4. Deep Learning and Covariance Matrix Adaptation Evolution Strategy
To verify that a globally maximum coupling efficiency is reached by the studied deep-learning model and inverse design process, we apply a conventional optimization approach CMA-ES [
11] to benchmark our results. CMA-ES is an evolutional strategy that attempts to mimic the natural adaptation process, involving the generation of many candidate structures that evolve over successive generations. CMA-ES is distinct from other evolutional strategies because it uses a covariance matrix to model the relationships between different parameters, which allows for a better modeling of non-linear relationships. The implementation of the CMA-ES starts with a multivariate normal distribution. Structures are then sampled from this distribution and, after being evaluated by an FDTD simulator, different structures are then sorted according to the evaluated coupling efficiency, in which the best structures from the batch are taken to create a new distribution. New structures are then sampled from this updated distribution. This whole cycle will repeat itself until the evaluated coupling efficiency saturates. Through this cyclical process, we can achieve a new high accuracy of 82.7% for DR-30 design and 78.9% for DR-100 design. Further comparisons between the structural parameters, as shown in
Figure 6, specifically the widths of the lines and spaces as a function of the grating index, are made for the gradient method (i.e., the studied deep-learning model combined with the inverse design process, because this is essentially a gradient method in which the gradient map is obtained during the training process) and CMA-ES. It can be observed that the structural parameters of the two approaches closely match each other, suggesting that a globally maximum coupling efficiency has been reached by the gradient method, and further improvements in coupling efficiency using any other optimization algorithms will likely result in minor improvements. Finally, we apply one-tenth of the process limit as the fabrication errors, where, for DUV and e-beam, they correspond to 10 nm and 3 nm, respectively. Under these conditions, we simulate the changes in fin width caused by the fabrication errors, resulting in efficiency reductions of 0.04 dB given ±10 nm variation and 0.01 dB given ±3 nm variation for DUV and e-beam, respectively. This demonstrates the remarkably stable performance of the final optimal grating couplers.
5. Conclusions
In conclusion, we propose a procedure that utilizes the neural network to conduct an inverse design of the grating coupler that satisfies the conditions of single-mode operation (SOI thickness = 220 nm < 245 nm), a simple fabrication process, and no bottom mirror.

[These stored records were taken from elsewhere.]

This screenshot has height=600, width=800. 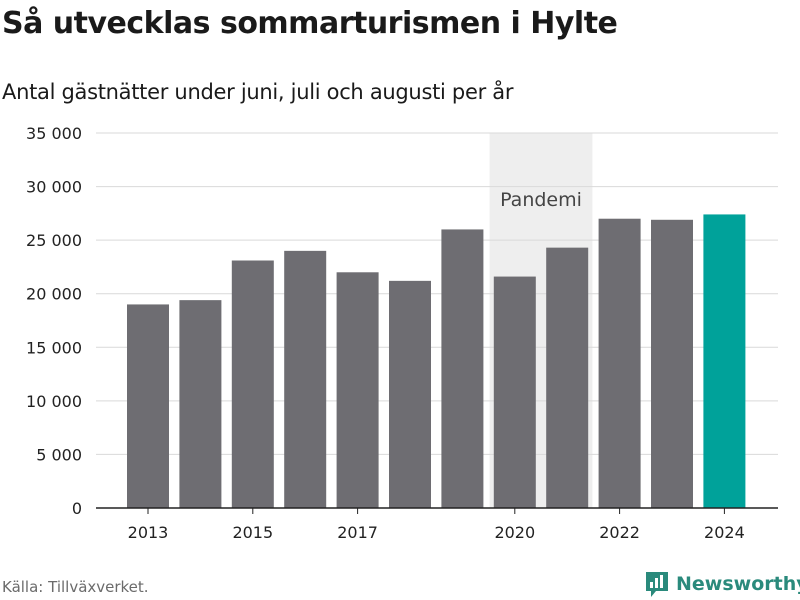 What do you see at coordinates (541, 200) in the screenshot?
I see `pandemic-label: Pandemi` at bounding box center [541, 200].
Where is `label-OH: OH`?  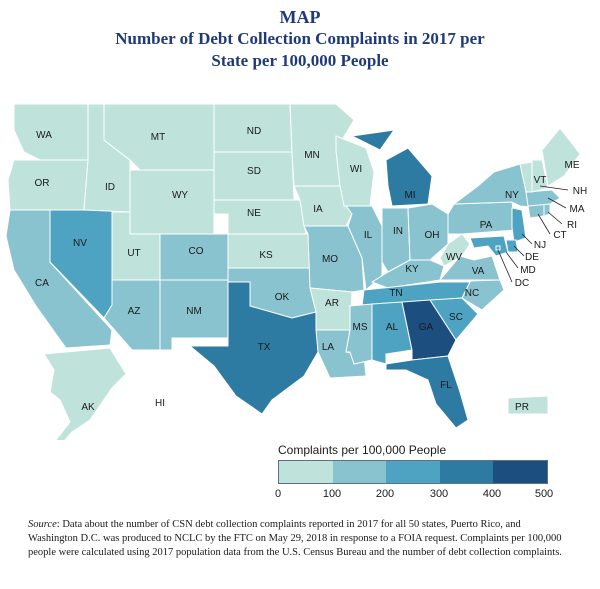
label-OH: OH is located at coordinates (432, 236).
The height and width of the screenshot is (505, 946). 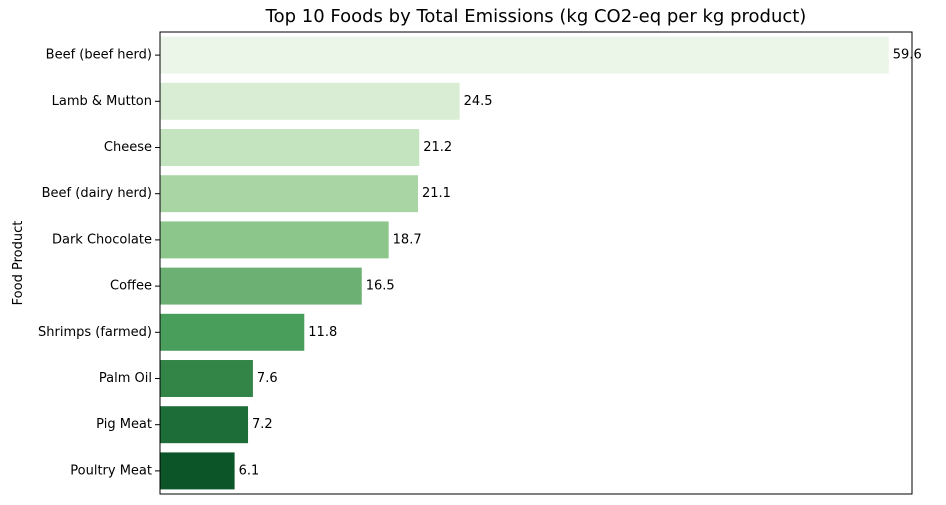 What do you see at coordinates (97, 194) in the screenshot?
I see `y-tick-label: Beef (dairy herd)` at bounding box center [97, 194].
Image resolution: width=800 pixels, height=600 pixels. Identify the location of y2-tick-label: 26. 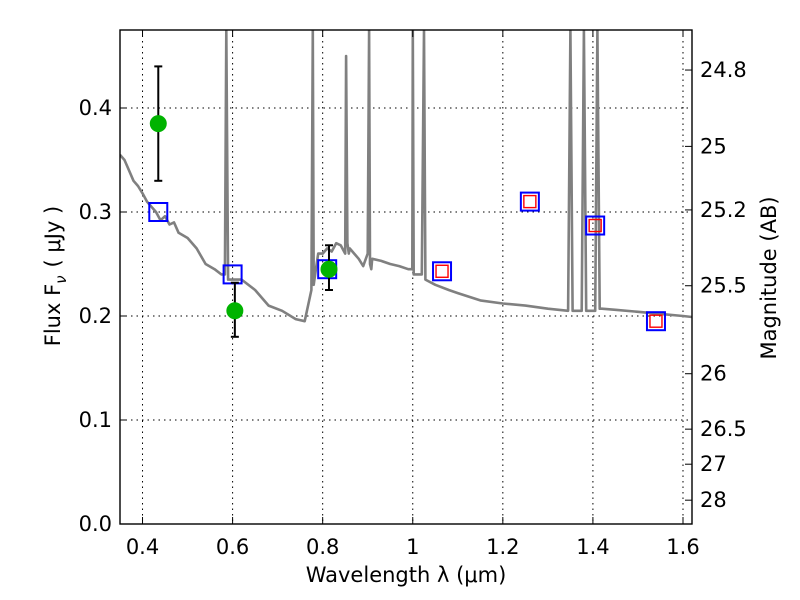
(714, 374).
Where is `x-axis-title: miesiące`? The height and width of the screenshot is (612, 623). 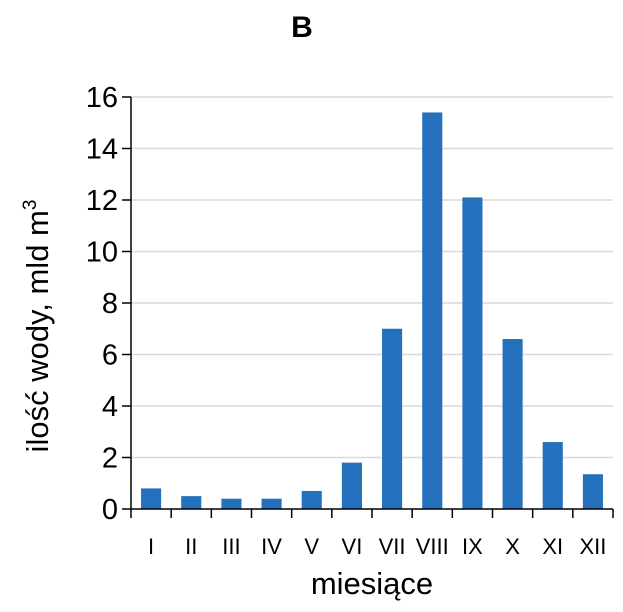
x-axis-title: miesiące is located at coordinates (372, 584).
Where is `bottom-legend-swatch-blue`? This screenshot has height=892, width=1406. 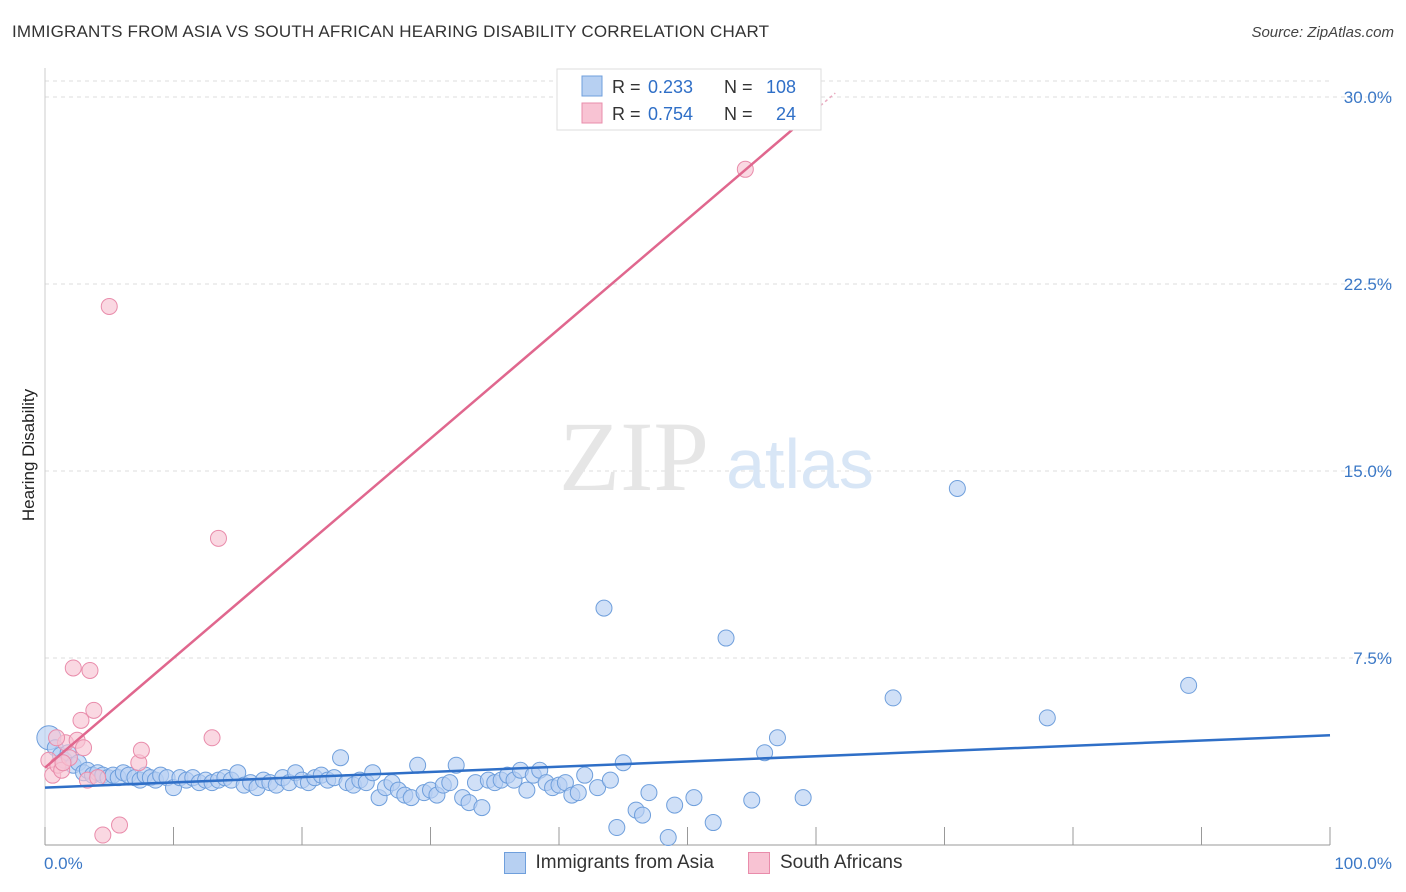 bottom-legend-swatch-blue is located at coordinates (514, 863).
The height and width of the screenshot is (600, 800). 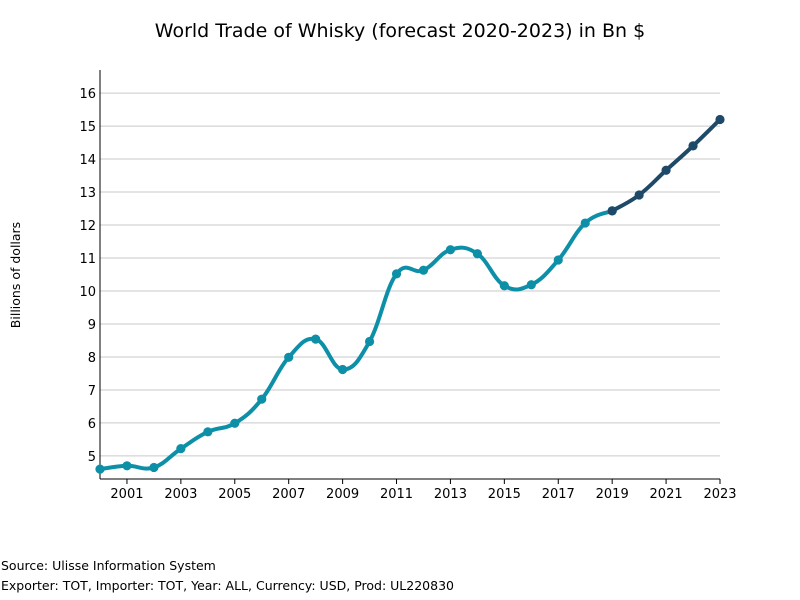 What do you see at coordinates (92, 326) in the screenshot?
I see `y-tick-label: 9` at bounding box center [92, 326].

We also propose physical constraints that generate quality data for training the neural network, instead of generating the fully random data that are commonly used in the literature. This mitigates the drawback of huge amounts of data being required for neural network training, and therefore significantly improves the training efficiency. By utilizing a deep-learning model in conjunction with an inverse design process, we construct an efficient grating coupler with a coupling loss < 1 dB, which is, to our knowledge, the lowest coupling loss for grating couplers over a single-mode SOI waveguide. The relations between the input parameters and the performance metrics are studied in detail to provide insights into the trade-offs within the design. We then verify the structure of the designed grating coupler using a conventional optimization approach, CMA-ES, showing that the solution obtained by the deep-learning-based inverse design is indeed globally optimized. Note that we prepare three datasets for training the neural network, with each dataset containing 4000 sets of data. The CMA-ES method requires 600 iterations, with each iteration consisting of 20 sets of data. Therefore, the total amount of simulation data is the same for both methods. While the neural network requires additional time for training, this is negligible compared to the time needed for FDTD simulations.